Pessimisme sur l’inflation mondialeLe pessimisme à l’égard de l’inflation mondiale, qui devrait augmenter encore longtemps : c’est le dernier constat de l’économiste Nouriel Roubini.

L’expert est connu pour ses prophéties sombres, à tel point que le professeur d’économie et de commerce international à la Stern School of Business de l’université de New York est surnommé « l’économiste ». « Dr. Doom » (terme désignant le malheur) pour ses fréquentes déclarations baissières.

Dans l’une de ses dernières déclarations, il a mis en garde contre la récente crise de l’euro. de la récente hausse des prix du pétrole qui maintiendra une inflation globale élevéede sorte qu’il est prématuré de parler d’un assouplissement de la politique monétaire.

La BCE et BoE sont confrontées à un dilemme plus important que la Réserve fédérale américaine, car les prix en Europe continuent d’augmenter rapidement et la croissance ralentit.

Ce que Roubini a dit et pourquoi son est négativeen particulier pour l’Europe.

L’inflation continue d’augmenter, l’Europe est en difficulté. Les mots de Roubini

Les banques centrales de la zone euro et du Royaume-Uni sont en difficulté pour les raisons suivantes l’inflation est trop élevée et les économies chancellent et doivent continuer à augmenter les taux pour lutter contre des prix aussi élevés : tel est le résumé de l’analyse de Roubini.

« C’est un dilemme pour la BCE et la BoE.. D’une part, la contraction de l’activité économique les obligera peut-être à s’arrêter à ce stade. D’autre part, si l’inflation reste bien supérieure à l’objectif, une augmentation bien plus importante pourrait s’avérer nécessaire ».a-t-il expliqué.

Les États-Unis sont dans une position plus forte, les « bonnes nouvelles » indiquant qu’il n’y a pas d' »atterrissage brutal » de l’économie. Toutefois, selon lui, les marchés ont tort de s’attendre à des baisses de taux au début de l’année prochaine. Au lieu de cela, il a déclaré que la Fed pourrait encore devoir relever ses taux et que les premières réductions interviendraient « peut-être vers le milieu de l’année (2024) ».

Le nœud à dénouer pour tous les pouvoirs, mais qui devient de plus en plus complexe, est donc l’inflation.
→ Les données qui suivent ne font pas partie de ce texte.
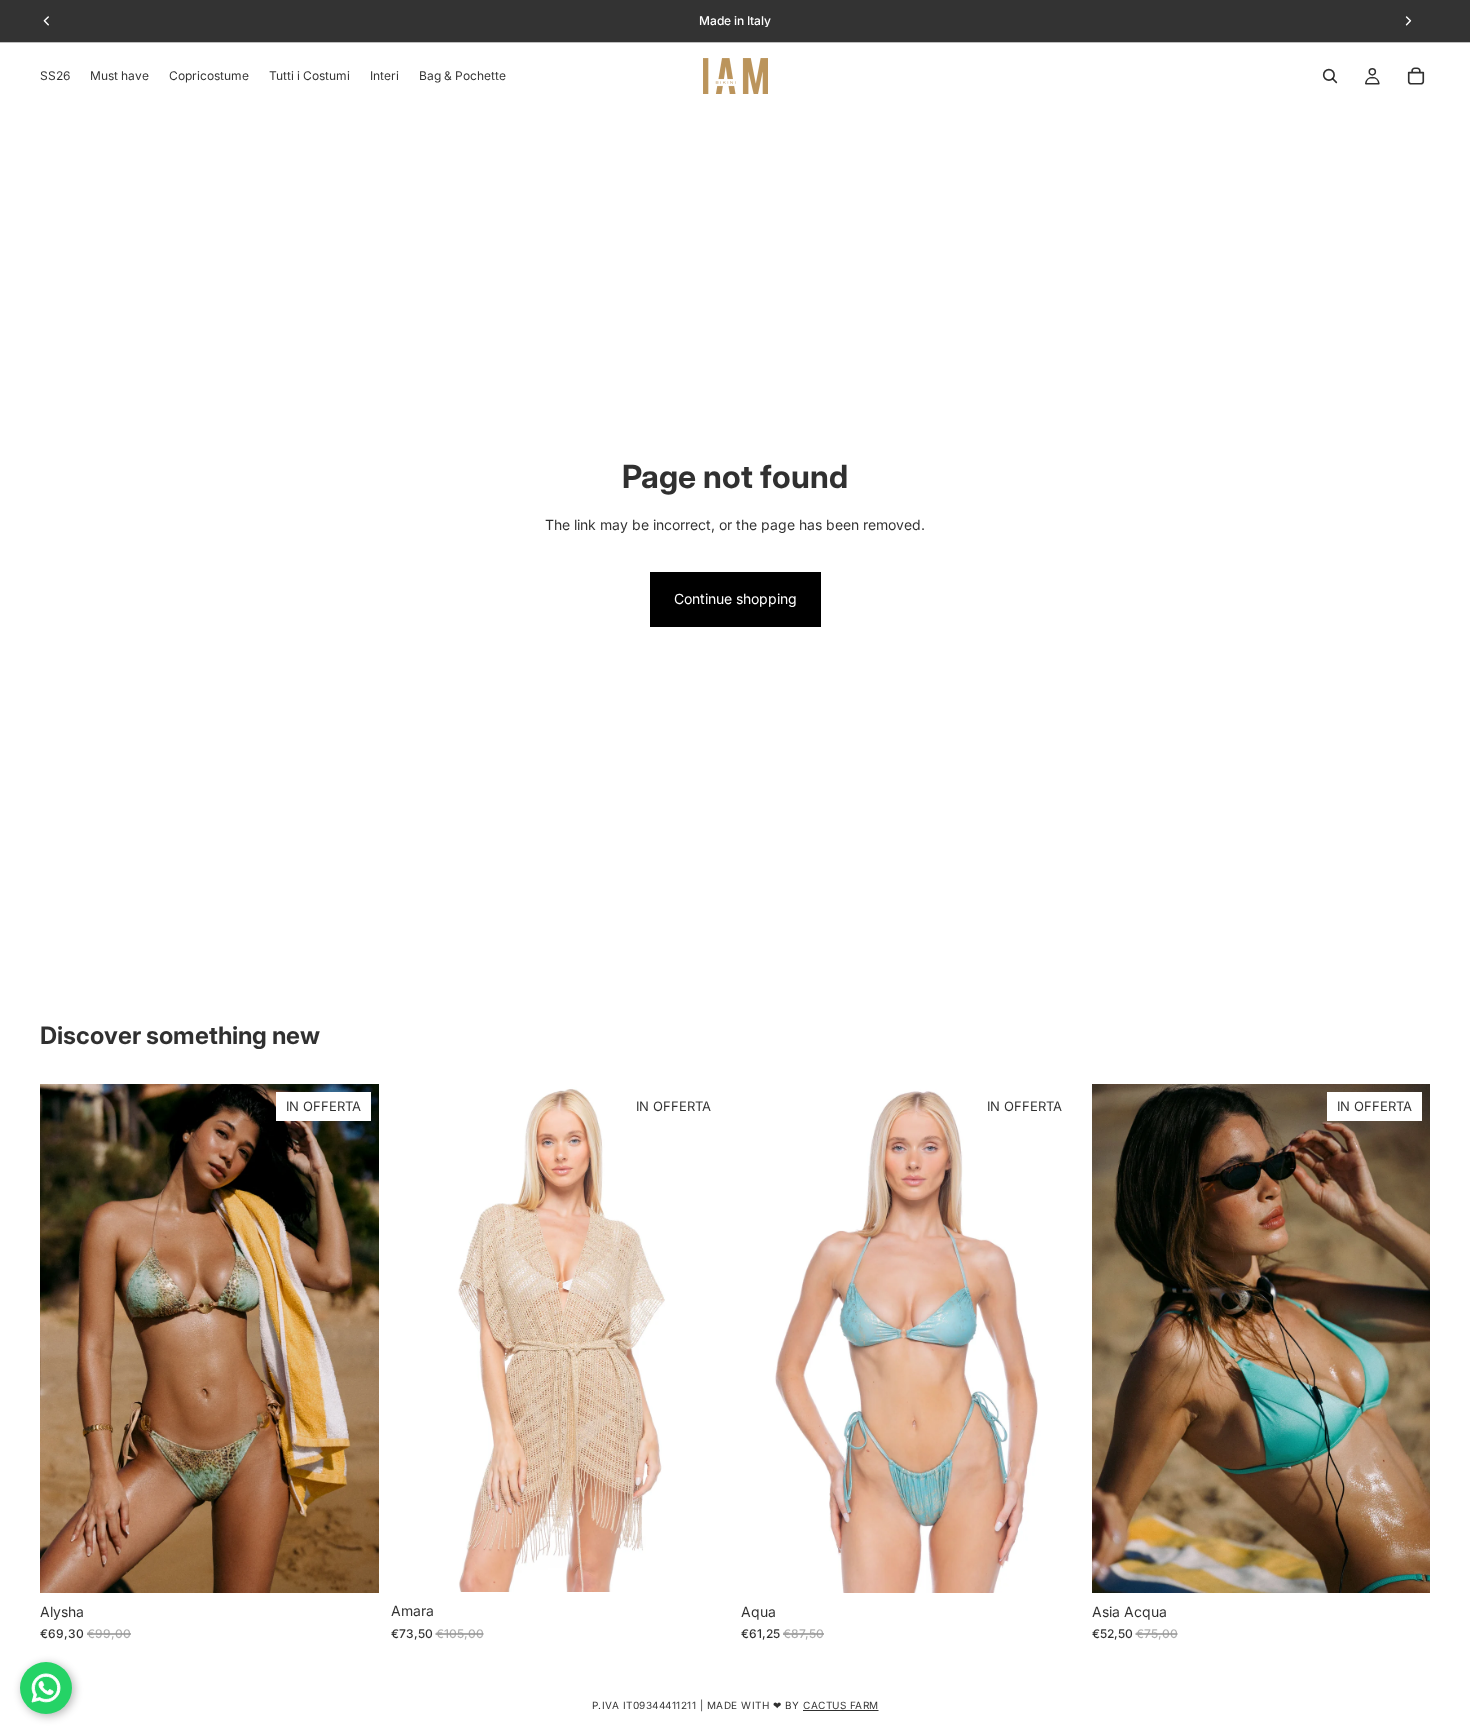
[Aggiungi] (698, 1562)
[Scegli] (348, 1562)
L’inflation globale est en hausse, les prix du pétrole augmentent, il est possible qu’il y ait une nouvelle hausse des taux aux États-Unis également. Au Royaume-Uni, les récents signaux accommodants de la BoE constituent une « problème ». Sans nouvelles augmentations de taux, « un désancrage de l’inflation et une stagflation pure et simple pourraient se produire ».a prévenu l’économiste.
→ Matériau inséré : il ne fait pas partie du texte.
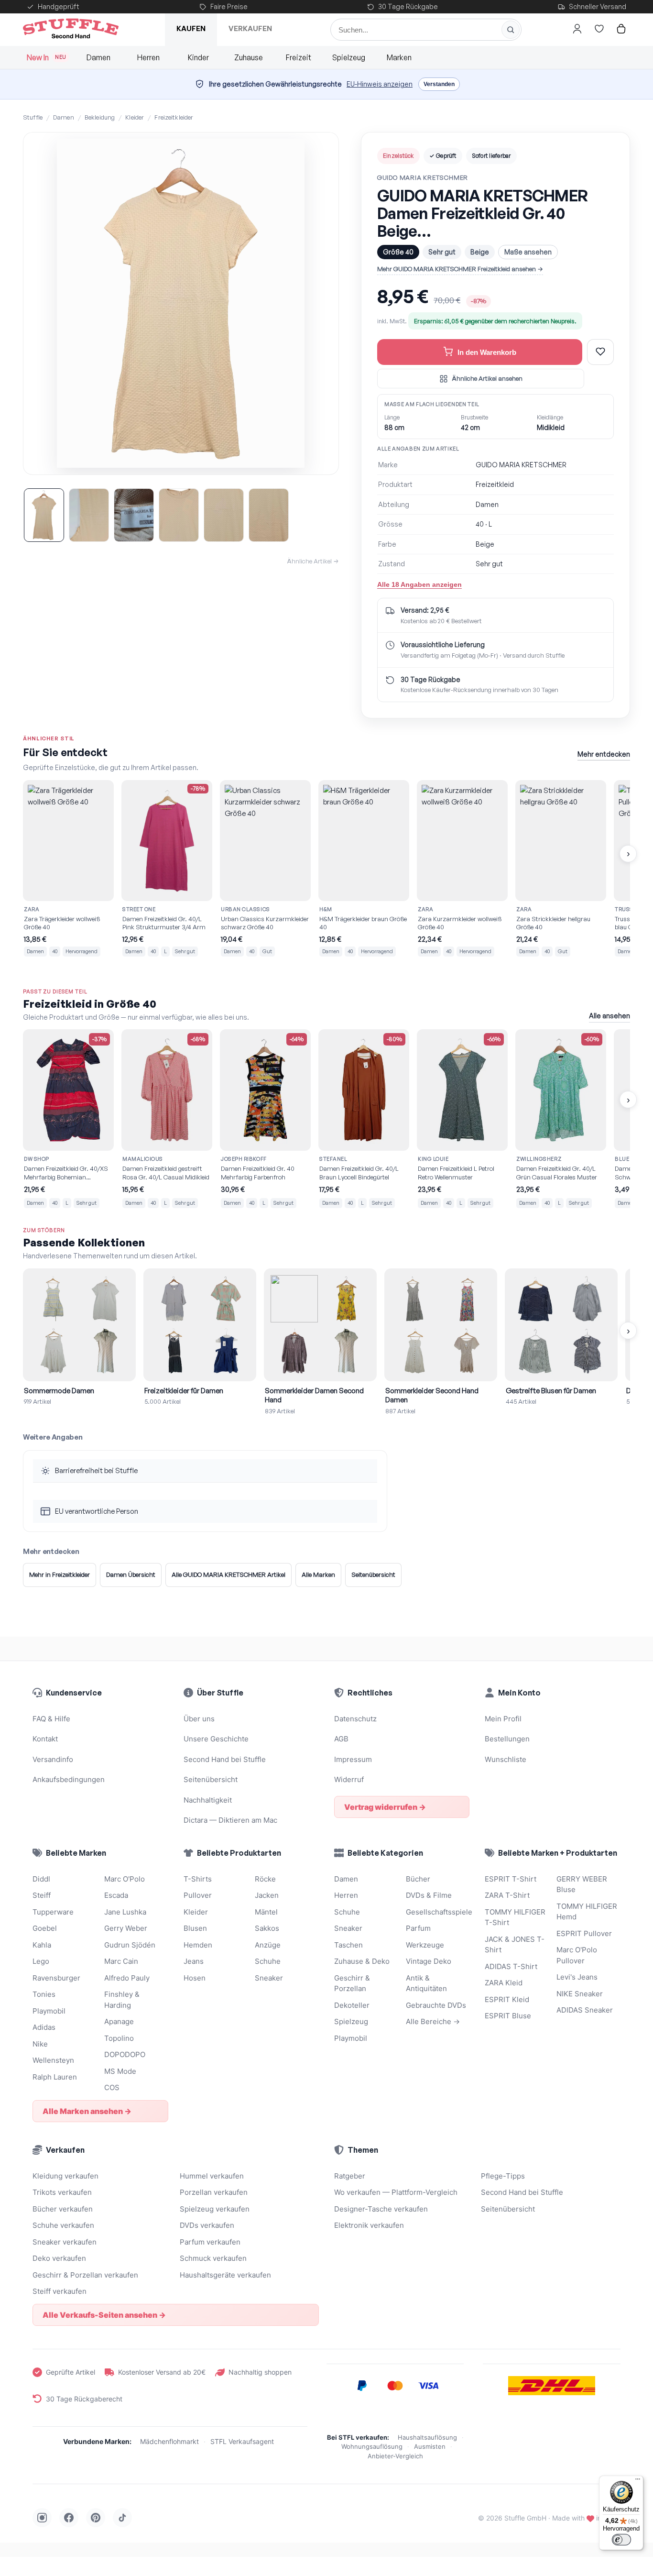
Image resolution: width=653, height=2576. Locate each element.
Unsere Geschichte (216, 1738)
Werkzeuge (425, 1944)
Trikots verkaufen (62, 2192)
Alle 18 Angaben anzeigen (419, 584)
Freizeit (298, 57)
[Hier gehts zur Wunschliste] (599, 29)
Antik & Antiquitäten (426, 1983)
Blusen (195, 1928)
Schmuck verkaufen (213, 2258)
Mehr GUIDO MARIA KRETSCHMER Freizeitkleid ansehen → (460, 269)
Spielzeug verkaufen (215, 2208)
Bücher (418, 1878)
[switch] (621, 2539)
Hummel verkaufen (212, 2175)
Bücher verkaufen (63, 2208)
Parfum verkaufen (210, 2241)
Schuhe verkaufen (63, 2225)
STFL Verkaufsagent (242, 2441)
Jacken (267, 1895)
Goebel (45, 1928)
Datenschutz (355, 1718)
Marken (399, 57)
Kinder (198, 57)
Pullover (198, 1895)
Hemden (198, 1944)
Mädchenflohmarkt (169, 2441)
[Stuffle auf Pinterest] (95, 2517)
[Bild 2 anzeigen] (89, 515)
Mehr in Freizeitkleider (59, 1574)
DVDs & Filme (429, 1895)
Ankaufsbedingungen (69, 1779)
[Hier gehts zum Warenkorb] (621, 29)
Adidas (44, 2027)
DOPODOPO (124, 2054)
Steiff (42, 1895)
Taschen (348, 1944)
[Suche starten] (510, 30)
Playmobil (49, 2010)
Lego (41, 1961)
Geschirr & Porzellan (352, 1983)
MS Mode (120, 2071)
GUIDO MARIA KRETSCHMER (422, 177)
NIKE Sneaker (579, 1993)
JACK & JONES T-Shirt (514, 1945)
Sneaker (269, 1977)
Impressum (353, 1759)
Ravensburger (56, 1977)
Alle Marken (318, 1574)
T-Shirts (198, 1878)
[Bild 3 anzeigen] (134, 515)
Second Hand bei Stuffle (225, 1759)
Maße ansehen (528, 252)
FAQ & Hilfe (51, 1718)
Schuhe (268, 1961)
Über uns (199, 1718)
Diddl (41, 1878)
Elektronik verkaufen (369, 2225)
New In (46, 57)
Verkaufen (250, 28)
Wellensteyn (53, 2060)
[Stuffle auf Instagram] (42, 2517)
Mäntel (266, 1911)
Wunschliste (505, 1759)
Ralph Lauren (55, 2076)
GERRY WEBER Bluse (581, 1884)
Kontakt (45, 1738)
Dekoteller (352, 2005)
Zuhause (248, 57)
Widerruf (349, 1779)
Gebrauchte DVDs (436, 2005)
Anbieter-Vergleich (395, 2456)
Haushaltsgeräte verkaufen (225, 2274)
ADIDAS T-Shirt (511, 1966)
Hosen (195, 1977)
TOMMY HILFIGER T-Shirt (515, 1917)
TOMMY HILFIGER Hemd (586, 1912)
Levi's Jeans (577, 1977)
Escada (116, 1895)
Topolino (119, 2038)
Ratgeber (349, 2175)
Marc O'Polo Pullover (576, 1955)
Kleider (134, 117)
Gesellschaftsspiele (438, 1911)
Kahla (42, 1944)
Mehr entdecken (603, 754)
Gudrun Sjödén (129, 1944)
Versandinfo (53, 1759)
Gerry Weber (125, 1928)
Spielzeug (348, 57)
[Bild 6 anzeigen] (269, 515)
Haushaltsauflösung (427, 2437)
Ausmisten (430, 2446)
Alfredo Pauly (127, 1977)
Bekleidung (100, 117)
La BoE a modifié ses prévisions lorsque l’économie a commencé à ralentir. La production a chuté en juillet et le chômage augmente. Les responsables politiques britanniques parlent de taux élevés pour plus longtemps, au lieu d’imposer de nouvelles hausses pour maîtriser les prix.

Roubini ne cache pas que continuer à augmenter le coût de l’argent a des conséquences négatives. La principale d’entre elles est l’instabilité financière, dont la menace est toujours présente.

Cependant, changements structurels dans l’économie mondiale – du vieillissement démographique à la géopolitique de la chaîne d’approvisionnement – maintiendront l’inflation à un niveau élevé, a-t-il ajouté. Par conséquent, au fil du temps, la les banques centrales devront revoir à la hausse leur objectif d’inflation de 2 % à 3 ou 4 %.

« Tant du côté de l’offre que de la demande, certains facteurs impliquent que 2% est une mission impossible à ce stade. Et au fil du temps, la nouvelle norme pourrait se situer entre 3 % et 4 % pour les économies avancéesévidemment pas du jour au lendemain ».: telle est la prophétie de Roubini. Traduite, elle signifie que nous devrions nous habituer à des prix plus élevés.